Chocolates, flowers, and affectionate notes. A beheading and body parts scattered across Europe. Together, these add up to one thing: The world’s largest festival of love.
Behind the rosy facade of Valentine’s Day is a mysterious and grisly tale of martyrdom, dismemberment, historical uncertainty, reliquaries, pilgrimage, and a dash of destination marketing.
As the murky legend goes, in the third century a Catholic martyr was executed on February 14, supposedly for breaking a Roman ban on performing marriages. In his surprisingly active afterlife, the man became a well-traveled saint, as Ronan O’Connell reports.
“In Dublin a church claims to exhibit St. Valentine’s heart; in a Rome basilica his supposed skull is displayed (pictured above); in a Glasgow friary his skeleton sits in a golden box; in a Prague basilica his shoulder bone is an attraction; and in a Madrid church his remains are encased in glass,” writes O’Connell. “All in all, a dozen Catholic churches in Europe trade heavily on their claimed ownership of the remains of this celebrity saint.”
A weary pilgrim might ask: How can there be so many bones? Historians have theories. His legend is probably a mélange of the lives of several Italian holy men named Valentine, and likely none of them actually inspired the annual lovers’ celebration, according to Lisa Bitel, a professor of religion and history at the University of Southern California and one of the world’s leading experts on St.
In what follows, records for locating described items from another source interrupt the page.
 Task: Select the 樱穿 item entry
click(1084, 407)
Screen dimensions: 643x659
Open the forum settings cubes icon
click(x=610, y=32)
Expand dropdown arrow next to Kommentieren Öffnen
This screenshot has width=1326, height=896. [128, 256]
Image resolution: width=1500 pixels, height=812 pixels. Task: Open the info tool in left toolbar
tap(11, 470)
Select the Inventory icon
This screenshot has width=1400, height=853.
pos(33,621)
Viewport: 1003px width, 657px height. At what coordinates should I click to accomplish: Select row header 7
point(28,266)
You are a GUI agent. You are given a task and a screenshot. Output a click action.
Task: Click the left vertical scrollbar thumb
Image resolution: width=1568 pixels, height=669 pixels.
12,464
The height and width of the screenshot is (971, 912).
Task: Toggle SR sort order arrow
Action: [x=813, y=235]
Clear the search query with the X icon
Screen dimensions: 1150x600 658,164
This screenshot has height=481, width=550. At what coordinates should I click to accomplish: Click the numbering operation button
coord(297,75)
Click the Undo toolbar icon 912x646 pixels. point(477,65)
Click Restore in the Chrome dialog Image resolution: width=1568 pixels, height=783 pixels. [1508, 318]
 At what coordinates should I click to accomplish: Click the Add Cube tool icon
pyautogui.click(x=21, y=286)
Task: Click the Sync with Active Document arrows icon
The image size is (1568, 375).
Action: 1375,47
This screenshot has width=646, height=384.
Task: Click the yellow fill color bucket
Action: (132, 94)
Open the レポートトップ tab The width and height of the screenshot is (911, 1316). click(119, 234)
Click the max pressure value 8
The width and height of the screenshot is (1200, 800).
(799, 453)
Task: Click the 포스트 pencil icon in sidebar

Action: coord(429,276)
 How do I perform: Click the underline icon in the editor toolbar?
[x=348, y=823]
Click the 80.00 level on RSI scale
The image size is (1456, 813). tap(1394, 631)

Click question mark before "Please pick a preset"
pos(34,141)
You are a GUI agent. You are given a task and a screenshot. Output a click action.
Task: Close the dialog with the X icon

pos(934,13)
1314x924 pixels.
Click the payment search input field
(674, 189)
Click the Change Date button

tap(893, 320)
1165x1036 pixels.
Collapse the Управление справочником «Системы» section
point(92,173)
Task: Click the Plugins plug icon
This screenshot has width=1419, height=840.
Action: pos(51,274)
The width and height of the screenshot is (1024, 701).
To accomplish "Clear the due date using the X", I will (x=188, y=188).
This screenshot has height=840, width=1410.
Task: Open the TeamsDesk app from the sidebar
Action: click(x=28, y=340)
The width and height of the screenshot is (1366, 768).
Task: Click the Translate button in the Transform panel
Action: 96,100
Valentine.
“The Vatican doesn’t take a position on bodies,” she says. “The church leadership pretty much let the acquisition and use of relics go on without much regulation. It brought customers into churches, pilgrims to town, and money into church coffers. Theologians and others were critical from the start about the trade in relics, beginning with [Saint] Augustine, if not before. People knew relic traders sold fakes. But people also were willing to believe saints could provide relics in miraculous proportions, so that many churches could claim to have a particular saint’s body.”
Relics are good for faith-seekers—and for business. Which doesn’t necessarily mean they are inauthentic, but they are certainly sought after by many, including travelers.
In Dublin, countless saint-seekers descend on a majestic cathedral named after Ireland’s patron, Saint Patrick. Far fewer sojourn to the nearby Whitefriar Street Church (pictured above), where Valentine’s heart still beats (metaphorically) in a wooden chest. Tour guide Alan Byrne says the remains are well known among locals but absent from the city’s tourist trail.